Children have dragged themselves back to school, anticipating the day that they will be grown up. Meanwhile on the college campus, parents fight back tears as they release their young graduates onto the next phase of their life.
This is my husbands last year here at the community college. In the spring, he will obtain his Associates Degree in Civil Engineering. As I sent him off to his first day of the fall semester, I couldn’t help but notice the change of the season.
Just five years ago, at the age of eighteen, I was a brand new Christian and attending college. Never in my life would I think that this physical therapy major would follow God’s urges through her instructors to switch majors and graduate with honors as an English major. Never in my life would I think I would find love so fast and be happily married. Never in my life did I think my relationship would deepen with Christ that would lead me to being filled with the Holy Spirit and craving for more. Never in my life did I imagine that this aspiring author would follow God’s promptings and apply for a secretary job at a law office where I had no experience and get the job.
There is so much more that leaves me floored. But now as the seasons change, I look from the past to the future. In a year, my husband and I will leave the comforts of the small town of Powell and move on to Laramie where my hubby will keep on with his studies on Civil Engineering.
What will I do? What job will I get, if that is what God wants? What if he wants me to do missions down there with the college? What church will we attend? Will the church have Pentecostal beliefs?
The questions keep coming. At this time I don’t know, and that is okay. I trust in God and that he will answer those questions in his perfect timing.
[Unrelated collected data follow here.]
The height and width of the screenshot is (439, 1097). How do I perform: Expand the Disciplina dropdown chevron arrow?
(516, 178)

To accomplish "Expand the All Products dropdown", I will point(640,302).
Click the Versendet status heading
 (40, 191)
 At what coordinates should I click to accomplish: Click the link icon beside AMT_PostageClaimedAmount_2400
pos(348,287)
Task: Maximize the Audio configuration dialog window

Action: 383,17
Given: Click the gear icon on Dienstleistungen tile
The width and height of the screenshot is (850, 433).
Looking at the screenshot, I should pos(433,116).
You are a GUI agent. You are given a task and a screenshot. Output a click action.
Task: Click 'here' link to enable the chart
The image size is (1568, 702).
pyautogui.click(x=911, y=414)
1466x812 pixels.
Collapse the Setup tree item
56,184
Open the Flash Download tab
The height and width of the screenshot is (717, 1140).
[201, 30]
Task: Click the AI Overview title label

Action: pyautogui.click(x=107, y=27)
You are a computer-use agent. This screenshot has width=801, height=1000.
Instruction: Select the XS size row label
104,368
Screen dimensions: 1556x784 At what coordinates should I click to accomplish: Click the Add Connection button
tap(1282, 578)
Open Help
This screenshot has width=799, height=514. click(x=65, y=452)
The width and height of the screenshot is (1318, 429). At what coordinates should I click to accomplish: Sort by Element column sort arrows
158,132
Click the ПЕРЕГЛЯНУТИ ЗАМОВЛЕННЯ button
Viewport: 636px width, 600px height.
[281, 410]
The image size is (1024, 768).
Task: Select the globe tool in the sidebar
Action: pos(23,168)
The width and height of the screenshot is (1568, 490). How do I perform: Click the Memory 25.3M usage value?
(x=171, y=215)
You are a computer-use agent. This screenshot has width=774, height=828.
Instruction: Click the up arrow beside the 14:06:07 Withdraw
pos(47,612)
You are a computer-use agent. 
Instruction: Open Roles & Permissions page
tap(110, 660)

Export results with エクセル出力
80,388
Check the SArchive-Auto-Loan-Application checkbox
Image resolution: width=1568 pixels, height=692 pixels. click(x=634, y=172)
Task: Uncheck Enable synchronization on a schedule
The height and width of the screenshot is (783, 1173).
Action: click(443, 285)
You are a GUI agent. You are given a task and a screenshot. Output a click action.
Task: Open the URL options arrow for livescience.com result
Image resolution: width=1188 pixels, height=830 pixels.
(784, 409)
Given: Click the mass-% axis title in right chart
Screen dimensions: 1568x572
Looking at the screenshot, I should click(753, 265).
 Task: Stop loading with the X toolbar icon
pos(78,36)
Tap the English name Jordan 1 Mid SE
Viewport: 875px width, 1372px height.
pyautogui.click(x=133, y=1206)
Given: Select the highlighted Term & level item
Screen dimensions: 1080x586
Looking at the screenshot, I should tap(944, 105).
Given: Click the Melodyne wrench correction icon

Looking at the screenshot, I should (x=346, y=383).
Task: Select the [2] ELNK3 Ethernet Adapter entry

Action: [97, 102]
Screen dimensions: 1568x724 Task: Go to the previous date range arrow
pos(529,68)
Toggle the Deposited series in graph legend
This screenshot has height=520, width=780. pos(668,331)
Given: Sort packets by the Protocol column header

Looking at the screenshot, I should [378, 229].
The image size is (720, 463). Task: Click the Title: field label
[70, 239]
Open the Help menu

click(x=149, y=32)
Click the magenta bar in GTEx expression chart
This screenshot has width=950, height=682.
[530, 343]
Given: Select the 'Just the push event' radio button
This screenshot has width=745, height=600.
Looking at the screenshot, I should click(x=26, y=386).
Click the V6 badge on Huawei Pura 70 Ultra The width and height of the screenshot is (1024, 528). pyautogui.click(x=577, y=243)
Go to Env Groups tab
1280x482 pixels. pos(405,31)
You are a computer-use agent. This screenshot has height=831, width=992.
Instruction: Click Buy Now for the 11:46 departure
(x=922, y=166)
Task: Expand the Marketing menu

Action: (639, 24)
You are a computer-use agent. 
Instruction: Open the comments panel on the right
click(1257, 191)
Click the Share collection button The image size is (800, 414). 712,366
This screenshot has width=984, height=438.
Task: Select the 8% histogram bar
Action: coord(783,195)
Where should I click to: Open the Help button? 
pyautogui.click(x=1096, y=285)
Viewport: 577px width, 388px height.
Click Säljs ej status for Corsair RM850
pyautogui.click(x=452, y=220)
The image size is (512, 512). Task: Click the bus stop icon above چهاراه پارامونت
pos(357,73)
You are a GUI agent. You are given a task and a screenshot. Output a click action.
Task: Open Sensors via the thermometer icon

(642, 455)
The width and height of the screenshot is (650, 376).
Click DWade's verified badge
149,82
I trust him with the unknown, because I know that he has some good purpose for me down there.
In Isaiah 55: 8-13 it says, “”For my thoughts are not your thoughts, neither are your ways my ways,” declares the Lord. “As the heavens are higher than the earth, so are my ways higher than your ways and my thoughts than your thoughts. As the rain and the snow come down from heaven, and do not return to it without watering the earth and making it bud and flourish, so that it yields seed for the sower and bread for the eater, so is my word that goes out from my mouth: It will not return to me empty, but will accomplish what I desire and achieve the purpose for which I sent it. You will go out in joy and be led forth in peace; the mountains and hills will burst into song before you, and all the trees of the field will clap their hands. Instead of the thornbush will grow the pine tree, and instead of briers the myrtle will grow. This will be for the Lord’s renown, for an everlasting sign, which will not be destroyed.””
I cannot comprehend all that God has planned for me. I don’t know which roads he will have me trek. All I know is that I can lay my worries before him and have faith that wherever he puts me is for his greater good. The road may be rough, but I know that there is some kind of good in it. Plus, I know that whenever I pray and lay it before him, my words have reached him as stated in Isaiah.
Maybe you’re in a situation today that seems bleak. Maybe you are wondering where your purpose is in your situation. Maybe you are wondering where your future is. Just trust in the Lord and he will show you the way. He will take care of it. Just let him take the drivers seat and enjoy the ride, even if it’s bumpy. One thing I know for sure is that the final destination is worth it.